What you need are simple serial-in, parallel-out shift registers. You would need a type with some sort of (p)reset option, otherwise it would be impossible to turn all LEDs off at start of next minute.

Each second you clock a "1" into it, and the previous 1's move along 1 place. Then you use the 59th "1" as reset signal (preferably synchronous, so that next 1-second clock tick does the actual work of resetting all the bits). You can just connect last bit of a register to data input of the next register (until there's enough for the 59 second LEDs).
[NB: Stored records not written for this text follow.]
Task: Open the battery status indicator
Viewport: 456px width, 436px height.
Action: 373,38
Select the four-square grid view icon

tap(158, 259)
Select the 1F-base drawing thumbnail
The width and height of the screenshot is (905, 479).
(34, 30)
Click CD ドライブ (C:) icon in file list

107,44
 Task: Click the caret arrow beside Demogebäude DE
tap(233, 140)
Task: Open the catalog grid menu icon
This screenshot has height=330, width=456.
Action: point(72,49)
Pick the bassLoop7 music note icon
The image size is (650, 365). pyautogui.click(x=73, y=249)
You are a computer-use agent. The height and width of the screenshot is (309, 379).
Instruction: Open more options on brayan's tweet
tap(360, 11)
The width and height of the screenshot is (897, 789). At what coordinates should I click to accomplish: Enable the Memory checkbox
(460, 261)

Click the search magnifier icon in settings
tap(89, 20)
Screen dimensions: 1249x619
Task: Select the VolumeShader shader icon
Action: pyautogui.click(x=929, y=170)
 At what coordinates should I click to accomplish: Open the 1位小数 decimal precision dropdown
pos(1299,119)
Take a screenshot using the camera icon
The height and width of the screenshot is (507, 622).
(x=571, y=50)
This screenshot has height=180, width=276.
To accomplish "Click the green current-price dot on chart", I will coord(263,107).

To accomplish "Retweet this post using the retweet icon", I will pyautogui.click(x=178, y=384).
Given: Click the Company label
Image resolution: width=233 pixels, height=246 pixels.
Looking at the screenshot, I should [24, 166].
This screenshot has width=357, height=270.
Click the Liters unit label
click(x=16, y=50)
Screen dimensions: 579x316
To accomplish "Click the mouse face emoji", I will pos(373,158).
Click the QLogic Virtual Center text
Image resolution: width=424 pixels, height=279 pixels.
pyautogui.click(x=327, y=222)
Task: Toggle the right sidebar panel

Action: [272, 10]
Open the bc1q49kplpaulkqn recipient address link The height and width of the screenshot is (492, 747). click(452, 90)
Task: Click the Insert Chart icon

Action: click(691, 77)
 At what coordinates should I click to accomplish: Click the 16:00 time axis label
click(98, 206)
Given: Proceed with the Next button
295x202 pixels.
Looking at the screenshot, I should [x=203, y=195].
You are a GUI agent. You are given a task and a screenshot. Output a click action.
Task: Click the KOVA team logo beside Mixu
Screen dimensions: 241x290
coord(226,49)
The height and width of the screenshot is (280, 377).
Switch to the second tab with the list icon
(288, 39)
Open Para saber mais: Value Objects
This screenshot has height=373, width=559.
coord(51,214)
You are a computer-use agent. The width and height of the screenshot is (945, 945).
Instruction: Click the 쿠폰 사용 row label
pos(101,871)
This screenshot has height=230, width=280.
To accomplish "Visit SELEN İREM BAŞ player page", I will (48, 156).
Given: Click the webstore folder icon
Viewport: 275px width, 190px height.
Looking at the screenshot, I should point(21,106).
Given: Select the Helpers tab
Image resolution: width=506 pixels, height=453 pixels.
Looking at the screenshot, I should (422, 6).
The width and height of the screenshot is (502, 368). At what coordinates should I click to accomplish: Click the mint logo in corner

Result would be something known as ring counter or Johnson counter. Bit sequences would be like: (last one to become 1 would serve as synchronous reset)

(sec1)....(sec59)
000000........0000000
100000........0000000
110000........0000000
111000........0000000
111100........0000000
111110........0000000
111111........0000000
111111........1000000
111111........1100000
111111........1110000
111111........1111000
111111........1111100
111111........1111110
111111........1111111
000000........0000000

See the pattern? A simple shift register, no counter+decode nonsense.

BTW: I suggest you pay good attention to power supply in your clock (read: use enough decoupling capacitors, & in strategic places)... switching many LEDs @ once causes significant fluctuations in power consumption. If power supply isn't properly done, that might cause local GND/Vcc 'spikes' which could confuse logic IC's.
 

The shift register method looks suitable to operate 60 led's.

8-bit versions are 4021 or 74LS164. The clock will need 8 IC's just to show seconds.

However I see there are 16-bit and higher versions.
 

anyone know how to connect the circuit to light up 20 LEDs using 7490 counter and 7442 decimal decoder and simulate using proteus?
One you understood how digital logic works, and how a single LED can be driven by a TTL output, you can answers these questions yourself. Proteus is a nice tool in this regard, but a TTL data book and pencil and paper should be sufficient. Just think logically.